Regression models are often used to test for cause-effect relationships from data collected in randomized trials or experiments. This practice has deservedly come under heavy scrutiny, because commonly used models such as linear and logistic regression will often not capture the actual relationships between variables, and incorrectly specified models potentially lead to incorrect conclusions. In this article, we focus on hypothesis tests of whether the treatment given in a randomized trial has any effect on the mean of the primary outcome, within strata of baseline variables such as age, sex, and health status. Our primary concern is ensuring that such hypothesis tests have correct type I error for large samples. Our main result is that for a surprisingly large class of commonly used regression models, standard regression-based hypothesis tests (but using robust variance estimators) are guaranteed to have correct type I error for large samples, even when the models are incorrectly specified.
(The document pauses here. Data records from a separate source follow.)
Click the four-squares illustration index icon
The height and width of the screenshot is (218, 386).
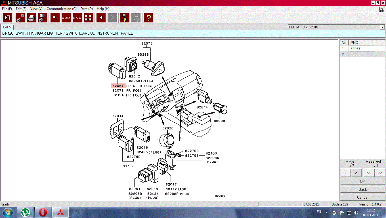[x=88, y=18]
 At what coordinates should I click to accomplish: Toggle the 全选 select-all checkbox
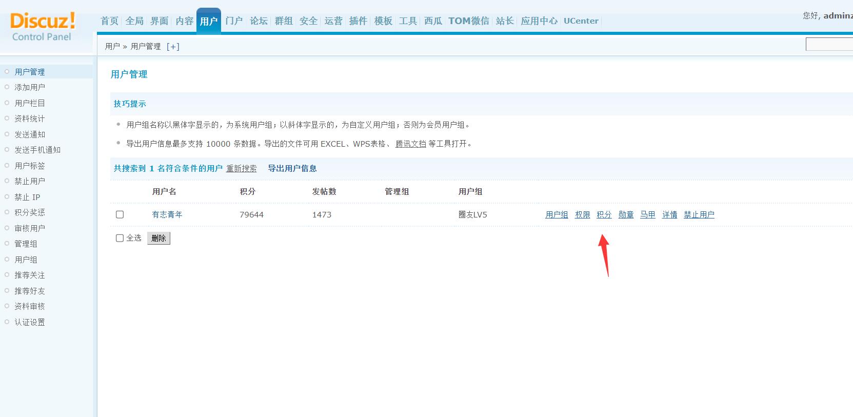(120, 238)
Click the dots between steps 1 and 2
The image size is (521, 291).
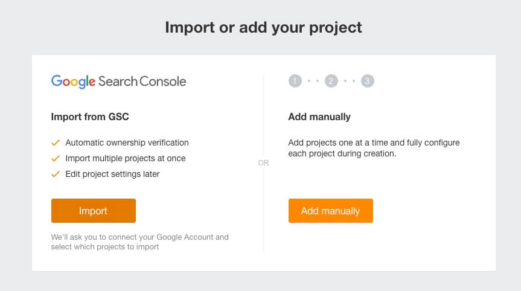pos(313,82)
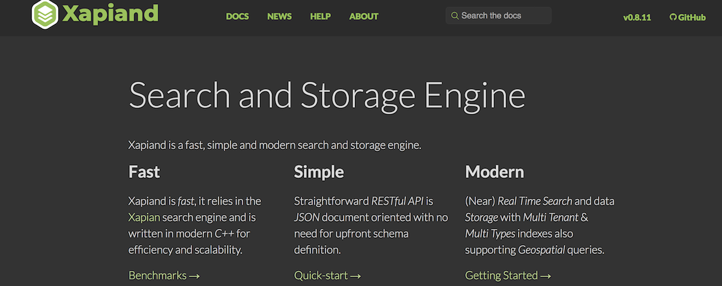722x286 pixels.
Task: Click the arrow after Quick-start
Action: pos(356,276)
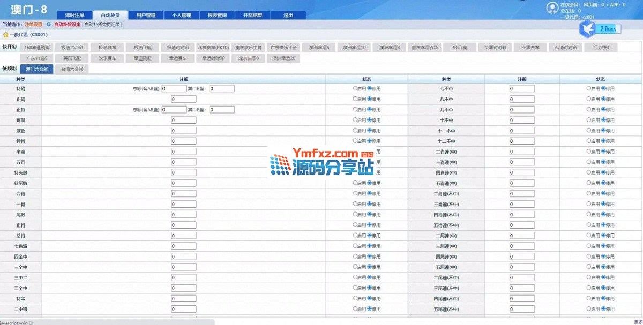Click the home icon beside 一级代理
The height and width of the screenshot is (325, 643).
click(5, 35)
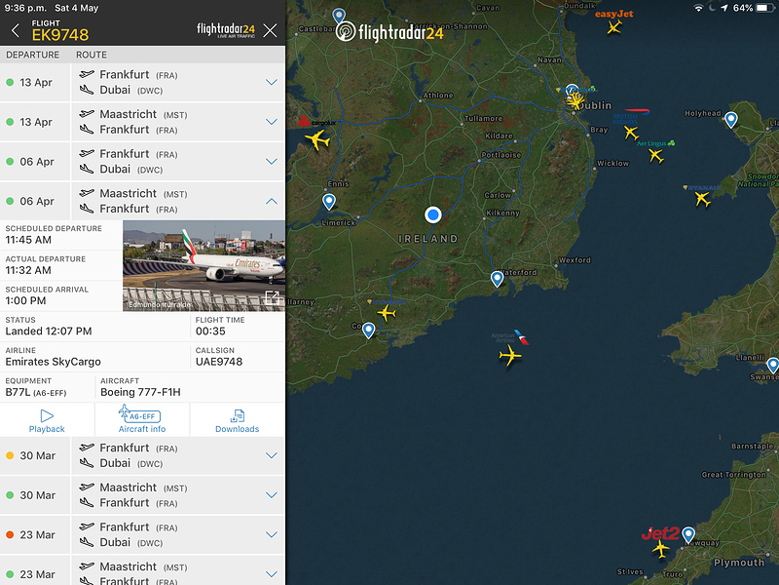Select the Aer Lingus plane east of Wicklow
Image resolution: width=779 pixels, height=585 pixels.
pos(655,154)
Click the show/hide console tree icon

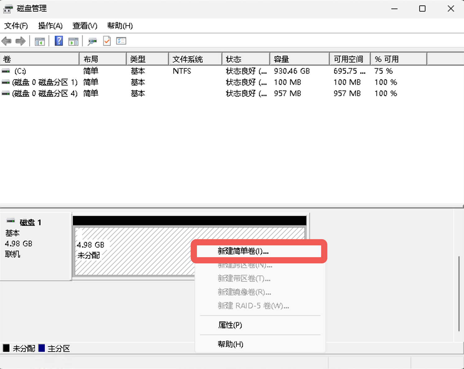40,41
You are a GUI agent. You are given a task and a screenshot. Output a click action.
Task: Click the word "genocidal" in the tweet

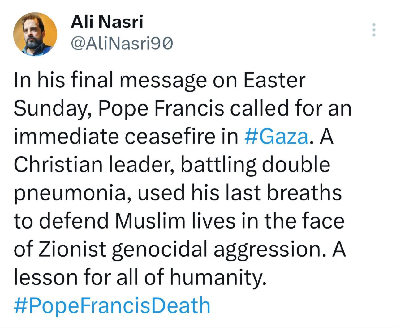(x=159, y=250)
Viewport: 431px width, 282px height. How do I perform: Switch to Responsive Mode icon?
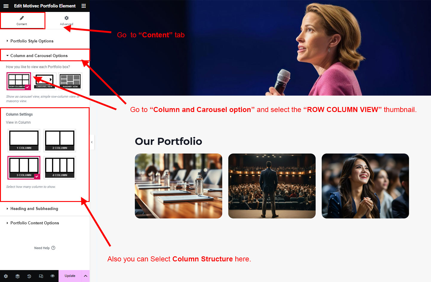click(41, 276)
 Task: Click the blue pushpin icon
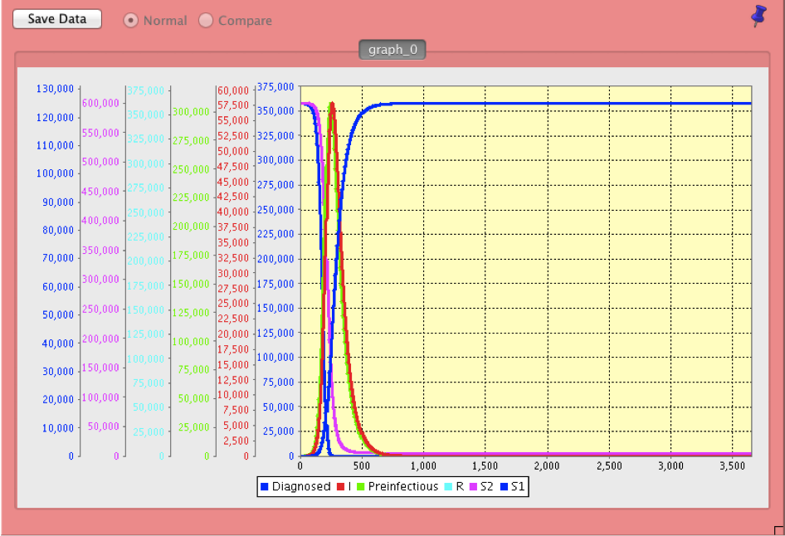click(x=758, y=16)
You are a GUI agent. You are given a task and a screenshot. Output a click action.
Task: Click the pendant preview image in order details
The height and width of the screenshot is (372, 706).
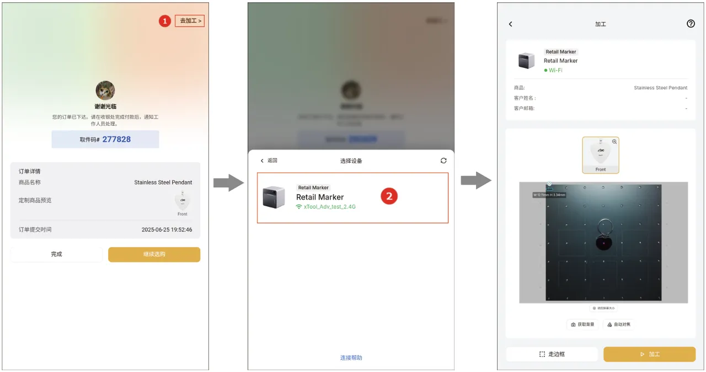pos(183,202)
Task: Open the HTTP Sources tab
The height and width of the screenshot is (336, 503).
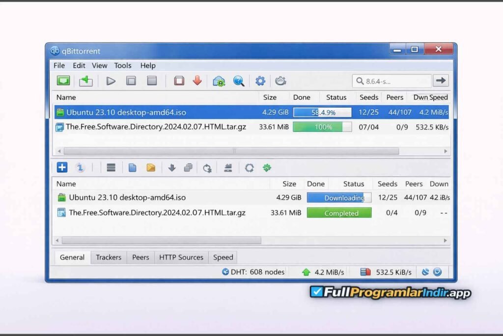Action: [181, 257]
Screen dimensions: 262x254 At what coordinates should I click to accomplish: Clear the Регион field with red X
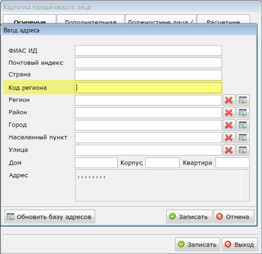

To the best of our knowledge, this robustness of such model-based hypothesis tests to incorrectly specified models was previously unknown for Poisson regression models and for other commonly used models we consider. Our results have practical implications for understanding the reliability of commonly used, model-based tests for analyzing randomized trials.
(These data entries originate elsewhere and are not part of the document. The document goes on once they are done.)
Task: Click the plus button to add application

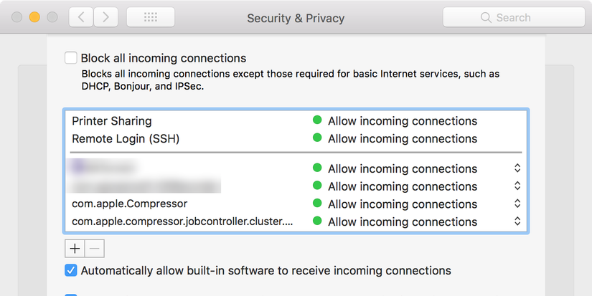Action: point(74,249)
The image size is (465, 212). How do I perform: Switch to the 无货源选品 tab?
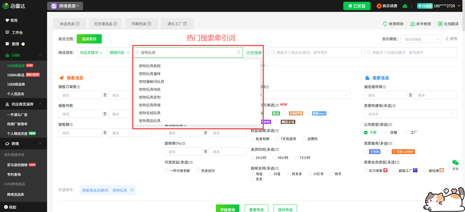tap(105, 24)
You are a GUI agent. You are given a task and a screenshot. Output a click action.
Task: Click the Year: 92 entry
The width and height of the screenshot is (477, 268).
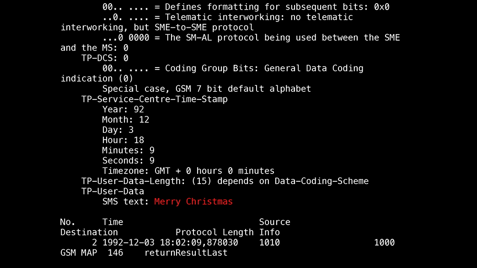pos(123,110)
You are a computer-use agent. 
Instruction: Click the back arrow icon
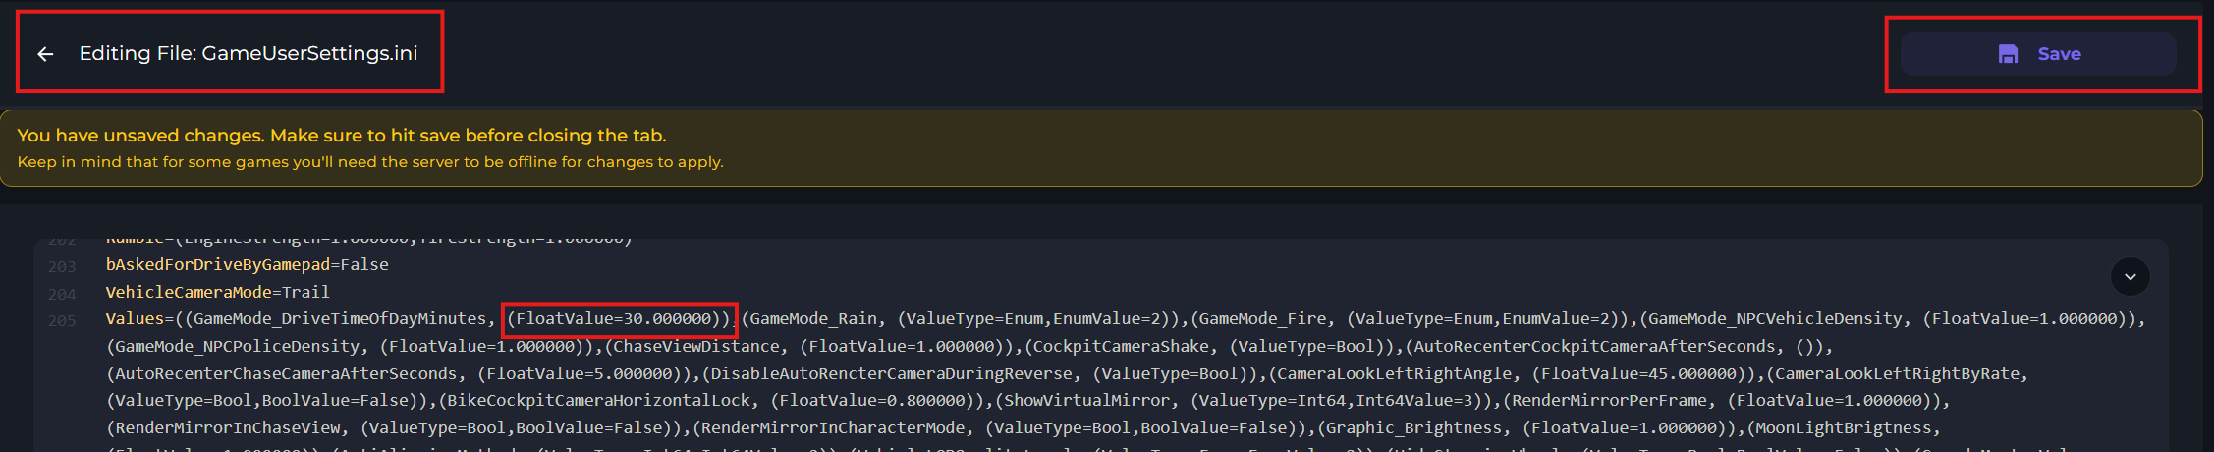pos(45,54)
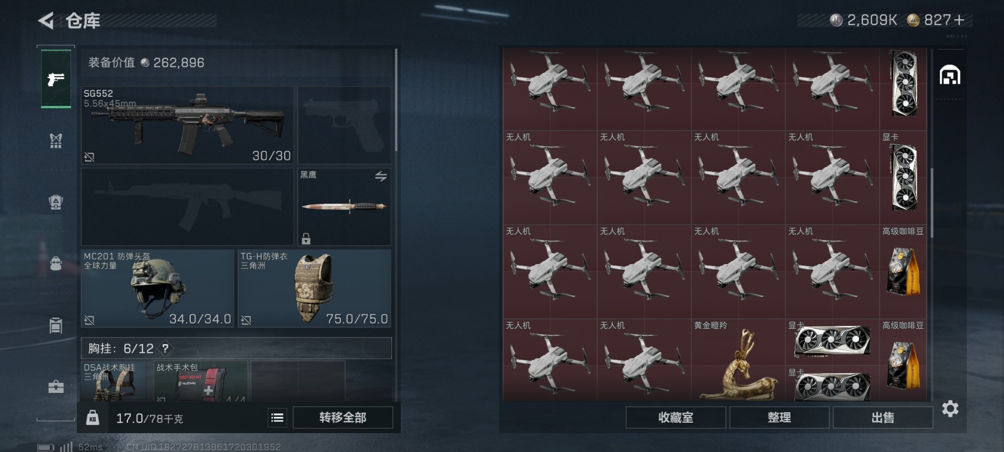The height and width of the screenshot is (452, 1004).
Task: Tap the crossed icon on the SG552 slot
Action: (x=89, y=157)
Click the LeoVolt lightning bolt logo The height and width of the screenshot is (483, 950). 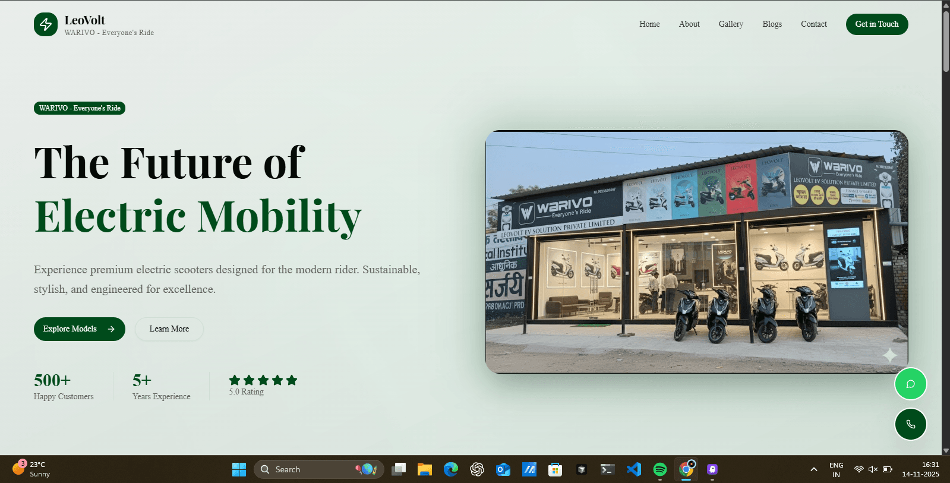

回归模型常用于从随机试验或实验收集的数据中检验因果关系。这种做法理所当然地受到了严格审查,因为常用的模型(如线性回归和逻辑回归)往往无法捕捉变量之间的实际关系,而错误设定的模型可能会导致错误的结论。在本文中,我们关注在年龄、性别和健康状况等基线变量分层内,随机试验中给予的治疗是否对主要结局的均值有任何影响的假设检验。我们主要关心的是确保此类假设检验对于大样本具有正确的I型错误率。我们的主要结果是,对于一大类出人意料的常用回归模型,基于标准回归的假设检验(但使用稳健方差估计量)即使在模型错误设定的情况下,也能保证对于大样本具有正确的I型错误率。据我们所知,对于泊松回归模型以及我们考虑的其他常用模型,此类基于模型的假设检验对错误设定模型的这种稳健性以前并不为人所知。我们的结果对于理解用于分析随机试验的常用基于模型的检验的可靠性具有实际意义。